Localised mRNA translation rapidly remodelling distal cytoplasmic projections and autonomous glial-neuronal interactions

Host: Professor Jason Swedlow

Venue: MSI Small Lecture Theatre, SLS

In-Person Discovery Seminar

This seminar is fully funded by external sources.

Cells must rapidly regulate distinct peripheral projections autonomously within the same cytoplasm. Transcription alone cannot explain such regulation. mRNA transport and local translation are attractive mechanism to autonomously regulate the peripheral cytoplasm, independently of the cell nucleus. We are studying these processes in the most extremely polarised cells within an intact tissue, namely glia and neurones. Glial cells, like neurones, have long cytoplasmic projections that contact many other glial cells and multiple different neurones. These projections are known to be rapidly remodelled in response to neuronal activity and signalling events, crucial for nervous system function. We are using two systems: developing Drosophila larval motoneurons and surrounding glia undergoing subtle remodelling; and adult brain circadian master-clock PDF neurones and astrocytes undergoing dramatic daily light/dark-dependent cytoplasmic extension/retraction.
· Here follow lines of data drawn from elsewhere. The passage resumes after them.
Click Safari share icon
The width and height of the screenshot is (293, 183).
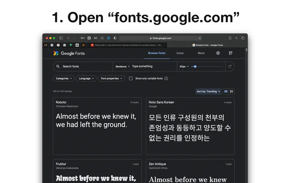tap(230, 38)
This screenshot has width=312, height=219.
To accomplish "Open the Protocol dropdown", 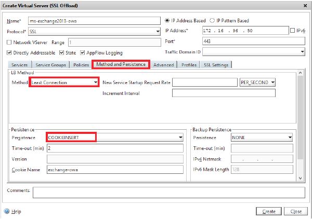I will tap(158, 31).
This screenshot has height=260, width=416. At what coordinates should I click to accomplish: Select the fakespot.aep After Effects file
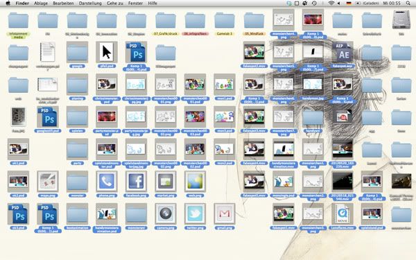pyautogui.click(x=343, y=52)
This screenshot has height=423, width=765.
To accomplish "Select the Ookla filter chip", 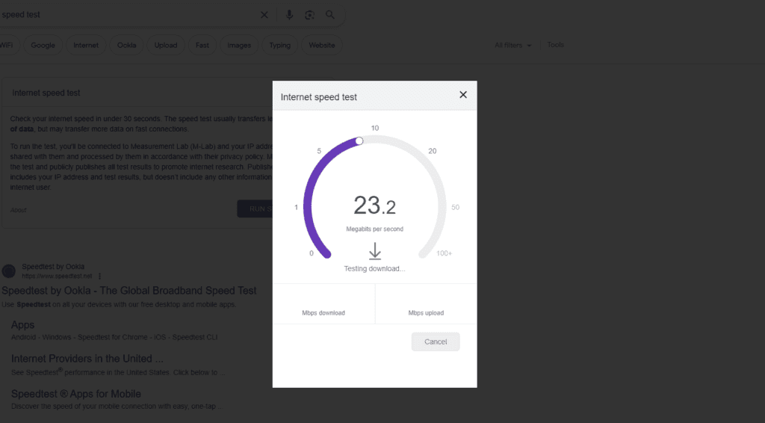I will pyautogui.click(x=127, y=46).
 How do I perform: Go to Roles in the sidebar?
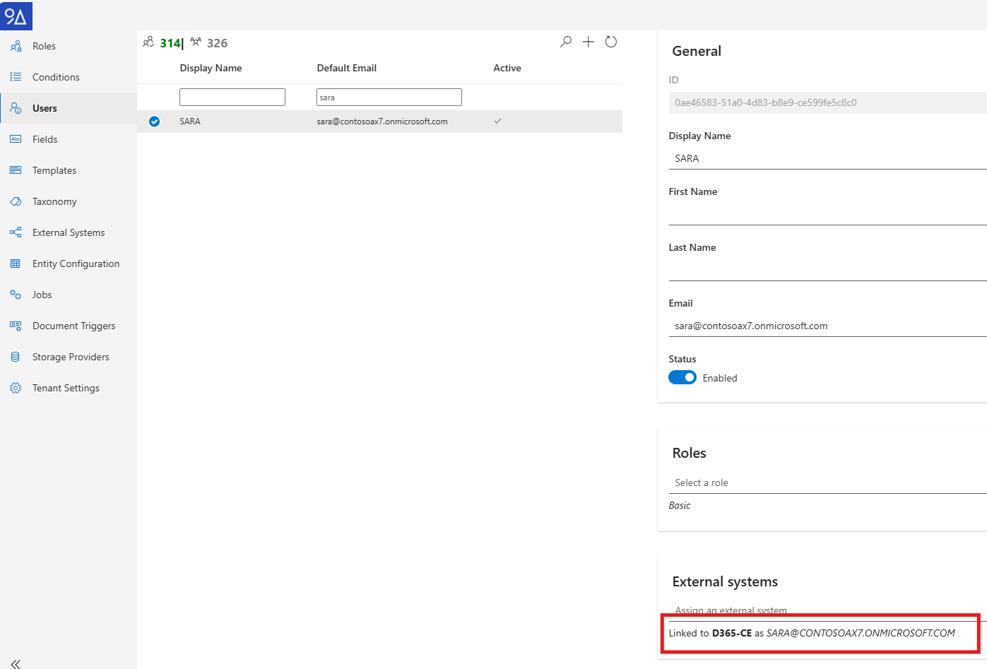tap(44, 46)
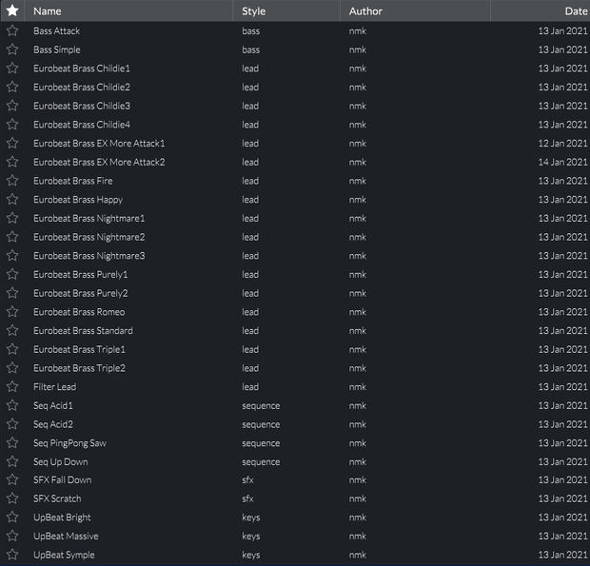The image size is (590, 566).
Task: Select the SFX Fall Down preset row
Action: click(295, 479)
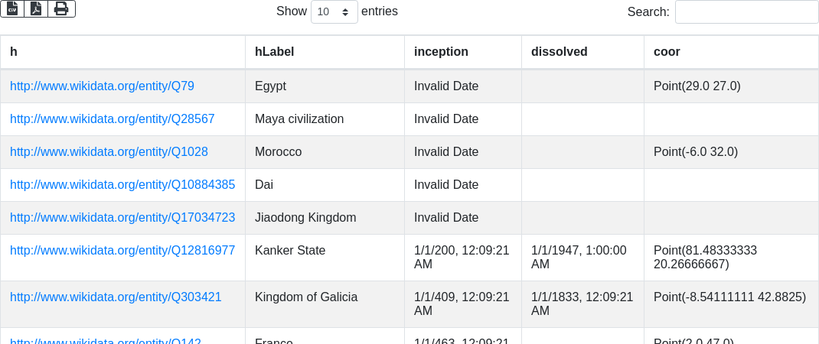
Task: Click Kanker State dissolved date cell
Action: tap(579, 257)
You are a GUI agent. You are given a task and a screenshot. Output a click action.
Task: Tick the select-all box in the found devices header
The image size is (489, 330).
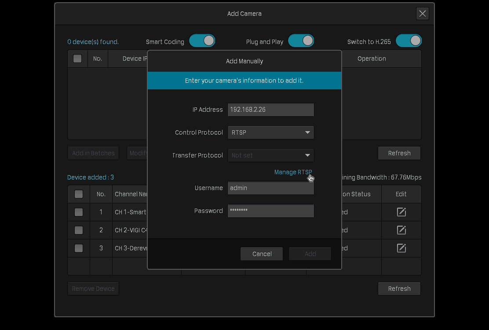coord(77,59)
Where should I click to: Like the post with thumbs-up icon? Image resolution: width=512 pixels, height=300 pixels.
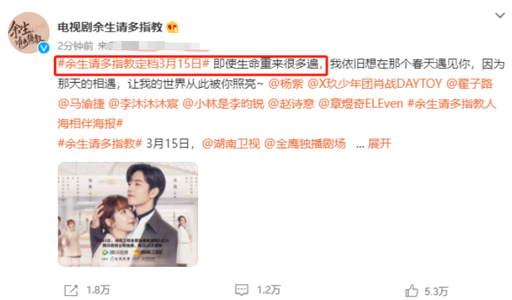(x=411, y=290)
We have already identified many examples of disease-linked localised mRNAs with remodelling functions in glia and neurons of both systems, encoding membrane/cytoskeletal regulators or junctional proteins and mRNA binding proteins required. Many of these transcripts are required for correct glial-neuron connections, neuronal plasticity and behaviour. We are using diverse interdisciplinary methodologies, including spatial transcriptomics, live super-resolution and single-molecule imaging. Our work has not only uncovered novel general principles of how the periphery of cells are regulated autonomously of the cell nucleus. It also provides candidate explanations for various poorly understood glial/neuronal-based diseases.